• Work order: Present the lines below again, exactly as they stand.

• Data extracts:
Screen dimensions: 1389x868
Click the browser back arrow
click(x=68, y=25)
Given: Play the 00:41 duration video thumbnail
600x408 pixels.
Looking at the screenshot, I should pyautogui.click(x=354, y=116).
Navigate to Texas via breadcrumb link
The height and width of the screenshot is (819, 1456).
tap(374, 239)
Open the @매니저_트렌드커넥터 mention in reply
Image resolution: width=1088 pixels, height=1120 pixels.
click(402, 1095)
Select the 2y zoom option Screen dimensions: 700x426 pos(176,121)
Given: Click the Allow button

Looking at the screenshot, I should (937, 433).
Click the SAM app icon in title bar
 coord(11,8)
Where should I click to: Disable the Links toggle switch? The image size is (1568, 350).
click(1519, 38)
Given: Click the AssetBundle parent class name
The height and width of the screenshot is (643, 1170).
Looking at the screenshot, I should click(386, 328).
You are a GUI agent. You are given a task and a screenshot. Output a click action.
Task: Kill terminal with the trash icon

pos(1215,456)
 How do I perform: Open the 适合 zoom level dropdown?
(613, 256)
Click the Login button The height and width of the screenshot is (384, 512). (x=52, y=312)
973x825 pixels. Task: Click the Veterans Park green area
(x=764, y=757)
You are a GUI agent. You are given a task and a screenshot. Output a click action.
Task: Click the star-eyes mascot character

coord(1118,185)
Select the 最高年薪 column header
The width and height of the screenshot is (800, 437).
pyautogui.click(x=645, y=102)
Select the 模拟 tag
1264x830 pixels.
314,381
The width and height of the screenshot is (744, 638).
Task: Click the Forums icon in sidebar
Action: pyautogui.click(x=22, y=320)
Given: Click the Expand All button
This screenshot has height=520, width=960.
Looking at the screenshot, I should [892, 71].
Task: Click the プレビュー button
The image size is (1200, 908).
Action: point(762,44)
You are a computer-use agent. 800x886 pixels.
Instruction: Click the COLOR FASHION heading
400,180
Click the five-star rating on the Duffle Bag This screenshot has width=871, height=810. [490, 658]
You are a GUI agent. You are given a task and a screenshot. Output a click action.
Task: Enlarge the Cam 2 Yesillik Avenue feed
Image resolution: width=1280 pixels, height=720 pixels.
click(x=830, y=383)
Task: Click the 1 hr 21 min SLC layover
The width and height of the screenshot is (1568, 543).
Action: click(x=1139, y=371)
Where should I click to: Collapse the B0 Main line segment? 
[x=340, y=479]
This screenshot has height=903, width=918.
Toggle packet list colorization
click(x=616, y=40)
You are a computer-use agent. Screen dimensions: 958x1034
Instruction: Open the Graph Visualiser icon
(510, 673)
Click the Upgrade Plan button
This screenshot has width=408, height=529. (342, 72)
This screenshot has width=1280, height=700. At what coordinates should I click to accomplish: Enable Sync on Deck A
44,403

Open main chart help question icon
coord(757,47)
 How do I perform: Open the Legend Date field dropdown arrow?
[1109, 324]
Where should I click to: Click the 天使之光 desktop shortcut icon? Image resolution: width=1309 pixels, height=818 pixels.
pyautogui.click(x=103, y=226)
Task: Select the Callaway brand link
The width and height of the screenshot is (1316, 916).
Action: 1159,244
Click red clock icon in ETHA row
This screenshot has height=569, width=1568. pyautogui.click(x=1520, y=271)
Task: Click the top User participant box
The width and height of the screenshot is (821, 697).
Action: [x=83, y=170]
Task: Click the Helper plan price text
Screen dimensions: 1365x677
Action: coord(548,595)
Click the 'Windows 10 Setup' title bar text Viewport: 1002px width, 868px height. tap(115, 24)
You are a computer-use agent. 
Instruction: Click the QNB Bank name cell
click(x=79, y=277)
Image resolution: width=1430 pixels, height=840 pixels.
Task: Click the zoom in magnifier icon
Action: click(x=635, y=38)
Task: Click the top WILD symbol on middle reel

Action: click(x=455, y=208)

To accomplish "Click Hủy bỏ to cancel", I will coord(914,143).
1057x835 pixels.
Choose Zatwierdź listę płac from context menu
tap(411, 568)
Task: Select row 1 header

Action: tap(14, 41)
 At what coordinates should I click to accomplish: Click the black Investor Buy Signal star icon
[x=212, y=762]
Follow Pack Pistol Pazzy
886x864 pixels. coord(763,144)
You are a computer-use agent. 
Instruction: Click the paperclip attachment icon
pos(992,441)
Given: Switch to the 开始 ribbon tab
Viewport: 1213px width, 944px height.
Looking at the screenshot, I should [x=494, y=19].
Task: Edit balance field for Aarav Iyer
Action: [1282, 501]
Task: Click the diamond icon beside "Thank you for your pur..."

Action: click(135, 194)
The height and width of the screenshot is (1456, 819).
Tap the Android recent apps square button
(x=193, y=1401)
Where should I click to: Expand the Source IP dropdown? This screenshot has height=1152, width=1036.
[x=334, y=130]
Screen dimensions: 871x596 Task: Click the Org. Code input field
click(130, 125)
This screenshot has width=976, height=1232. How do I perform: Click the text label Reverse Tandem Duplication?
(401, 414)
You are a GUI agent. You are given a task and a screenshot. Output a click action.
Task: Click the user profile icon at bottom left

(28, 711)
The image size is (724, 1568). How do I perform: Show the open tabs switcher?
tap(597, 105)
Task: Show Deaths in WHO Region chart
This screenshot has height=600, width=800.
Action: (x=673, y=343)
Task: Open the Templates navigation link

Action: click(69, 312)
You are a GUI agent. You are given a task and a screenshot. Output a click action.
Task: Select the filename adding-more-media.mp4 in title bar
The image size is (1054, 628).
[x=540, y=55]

• Response:
Screen dimensions: 1389x868
Click the browser back arrow
click(x=68, y=25)
Given: Play the 00:41 duration video thumbnail
600x408 pixels.
Looking at the screenshot, I should pyautogui.click(x=354, y=116).
Navigate to Texas via breadcrumb link
The height and width of the screenshot is (819, 1456).
tap(374, 239)
Open the @매니저_트렌드커넥터 mention in reply
Image resolution: width=1088 pixels, height=1120 pixels.
click(402, 1095)
Select the 2y zoom option Screen dimensions: 700x426 pos(176,121)
Given: Click the Allow button

Looking at the screenshot, I should (937, 433).
Click the SAM app icon in title bar
 coord(11,8)
Where should I click to: Disable the Links toggle switch? The image size is (1568, 350).
click(1519, 38)
Given: Click the AssetBundle parent class name
The height and width of the screenshot is (643, 1170).
Looking at the screenshot, I should click(386, 328).
You are a GUI agent. You are given a task and a screenshot. Output a click action.
Task: Kill terminal with the trash icon

pos(1215,456)
 How do I perform: Open the 适合 zoom level dropdown?
(613, 256)
Click the Login button The height and width of the screenshot is (384, 512). (x=52, y=312)
973x825 pixels. Task: Click the Veterans Park green area
(x=764, y=757)
You are a GUI agent. You are given a task and a screenshot. Output a click action.
Task: Click the star-eyes mascot character

coord(1118,185)
Select the 最高年薪 column header
The width and height of the screenshot is (800, 437).
pyautogui.click(x=645, y=102)
Select the 模拟 tag
1264x830 pixels.
314,381
The width and height of the screenshot is (744, 638).
Task: Click the Forums icon in sidebar
Action: pyautogui.click(x=22, y=320)
Given: Click the Expand All button
This screenshot has height=520, width=960.
Looking at the screenshot, I should [892, 71].
Task: Click the プレビュー button
The image size is (1200, 908).
Action: point(762,44)
You are a computer-use agent. 800x886 pixels.
Instruction: Click the COLOR FASHION heading
400,180
Click the five-star rating on the Duffle Bag This screenshot has width=871, height=810. [490, 658]
You are a GUI agent. You are given a task and a screenshot. Output a click action.
Task: Enlarge the Cam 2 Yesillik Avenue feed
Image resolution: width=1280 pixels, height=720 pixels.
click(x=830, y=383)
Task: Click the 1 hr 21 min SLC layover
The width and height of the screenshot is (1568, 543).
Action: click(x=1139, y=371)
Where should I click to: Collapse the B0 Main line segment? 
[x=340, y=479]
This screenshot has height=903, width=918.
Toggle packet list colorization
click(x=616, y=40)
You are a computer-use agent. Screen dimensions: 958x1034
Instruction: Open the Graph Visualiser icon
(510, 673)
Click the Upgrade Plan button
This screenshot has width=408, height=529. (342, 72)
This screenshot has width=1280, height=700. At what coordinates should I click to accomplish: Enable Sync on Deck A
44,403

Open main chart help question icon
coord(757,47)
 How do I perform: Open the Legend Date field dropdown arrow?
[1109, 324]
Where should I click to: Click the 天使之光 desktop shortcut icon? Image resolution: width=1309 pixels, height=818 pixels.
pyautogui.click(x=103, y=226)
Task: Select the Callaway brand link
The width and height of the screenshot is (1316, 916).
Action: 1159,244
Click red clock icon in ETHA row
This screenshot has height=569, width=1568. pyautogui.click(x=1520, y=271)
Task: Click the top User participant box
The width and height of the screenshot is (821, 697).
Action: [x=83, y=170]
Task: Click the Helper plan price text
Screen dimensions: 1365x677
Action: coord(548,595)
Click the 'Windows 10 Setup' title bar text Viewport: 1002px width, 868px height. tap(115, 24)
You are a computer-use agent. 
Instruction: Click the QNB Bank name cell
click(x=79, y=277)
Image resolution: width=1430 pixels, height=840 pixels.
Task: Click the zoom in magnifier icon
Action: click(x=635, y=38)
Task: Click the top WILD symbol on middle reel

Action: click(x=455, y=208)

To accomplish "Click Hủy bỏ to cancel", I will coord(914,143).
1057x835 pixels.
Choose Zatwierdź listę płac from context menu
tap(411, 568)
Task: Select row 1 header

Action: tap(14, 41)
 At what coordinates should I click to accomplish: Click the black Investor Buy Signal star icon
[x=212, y=762]
Follow Pack Pistol Pazzy
886x864 pixels. coord(763,144)
You are a computer-use agent. 
Instruction: Click the paperclip attachment icon
pos(992,441)
Given: Switch to the 开始 ribbon tab
Viewport: 1213px width, 944px height.
Looking at the screenshot, I should [x=494, y=19].
Task: Edit balance field for Aarav Iyer
Action: [1282, 501]
Task: Click the diamond icon beside "Thank you for your pur..."

Action: click(135, 194)
The height and width of the screenshot is (1456, 819).
Tap the Android recent apps square button
(x=193, y=1401)
Where should I click to: Expand the Source IP dropdown? This screenshot has height=1152, width=1036.
[x=334, y=130]
Screen dimensions: 871x596 Task: Click the Org. Code input field
click(130, 125)
This screenshot has width=976, height=1232. How do I perform: Click the text label Reverse Tandem Duplication?
(401, 414)
You are a GUI agent. You are given a task and a screenshot. Output a click action.
Task: Click the user profile icon at bottom left

(28, 711)
The image size is (724, 1568). How do I perform: Show the open tabs switcher?
tap(597, 105)
Task: Show Deaths in WHO Region chart
This screenshot has height=600, width=800.
Action: (x=673, y=343)
Task: Open the Templates navigation link

Action: click(69, 312)
You are a GUI agent. You are given a task and a screenshot. Output a click action.
Task: Select the filename adding-more-media.mp4 in title bar
The image size is (1054, 628).
[x=540, y=55]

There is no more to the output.